After that, the Hardys stopped aging, went back to high school, and never worried about time making sense again. Seriously: time was more linear in a season of Doctor Who than in any five consecutive hardcover Hardy Boys books after that. But that was OK, really; the books were released once per year, and it didn’t matter that readers couldn’t fit together consecutive stories in a coherent timeline. After waiting all year for another book, who cared if they didn’t match up exactly? And as for the back catalog of books — well, who had access to all 30 or 40 or 50 or 60 of them? Those who could read all of them were overjoyed to experience the wealth of Hardy Boys stories.
When the Hardy Boys books came out in paperback, though, Simon & Schuster started releasing several books per year. The only way that would work, as a publishing strategy, is if they expected readers to actually buy more than one book per year — consecutive books, most likely. And in that case, skipping around the calendar becomes more distracting. It’s harder to believe in a fictional world when Frank and Joe Hardy have come unstuck in time.
After finishing Crusade of the Flaming Sword, I’ve read #130 through #141, which coincidentally covers all of the digests released in 1995 (#130-5) and 1996 (#136-41), so I decided to see if the Hardys obeyed the calendar.
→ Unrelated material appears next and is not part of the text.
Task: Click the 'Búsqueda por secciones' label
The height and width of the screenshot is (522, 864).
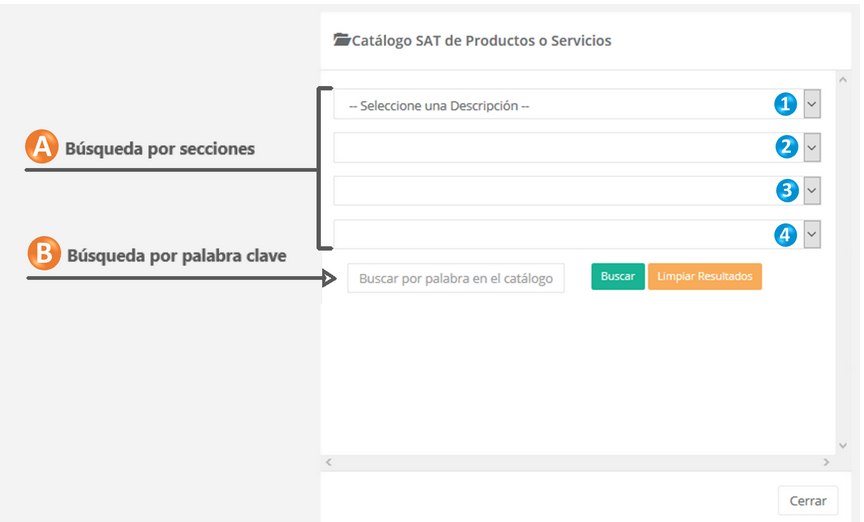Action: (160, 149)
Surprisingly, the 1995 books did! Sidetracked to Danger (#130) is set in February, probably about the time the book was released. Although Crusade (#131) has no specific chronological setting, Frank and Joe spend several days without going to school — so it’s set during spring break or summer. They’re back in school in Maximum Challenge (#132), which means it could be set between spring break and the end of the school year; they’re out of school again in Crime in the Kennel (#133), presumably during the summer. Cross-Country Crime (#134) occurs during Thanksgiving vacation, and The Hypersonic Secret (#135) is set only a couple of weeks later, in the run-up to Christmas. So not only can these books fit in a single calendar year, they were mostly published at the same time they were set.
I admit, I was impressed.
The next year’s releases aren’t so well coordinated. The action in The Cold Cash Caper (#136) falls during the February Winter Festival — again, the book take place roughly the same time of year it was released. Unfortunately, it’s not clear when the next book, High-Speed Showdown (#137), occurs, but it’s warm enough for boat racing on Barmet Bay, so it can’t be fit between Caper and The Alaskan Adventure (#138), which ends just before the beginning of the Iditarod in early March. Chet begins a summer job at the zoo in The Search for the Snow Leopard (#139), but Slam Dunk Sabotage (#140) jumps ahead to February (or perhaps early March) for the end of the high school basketball season. The Desert Thieves (#141) is set in early January — probably close to the book’s publication, although on the wrong side of the New Year.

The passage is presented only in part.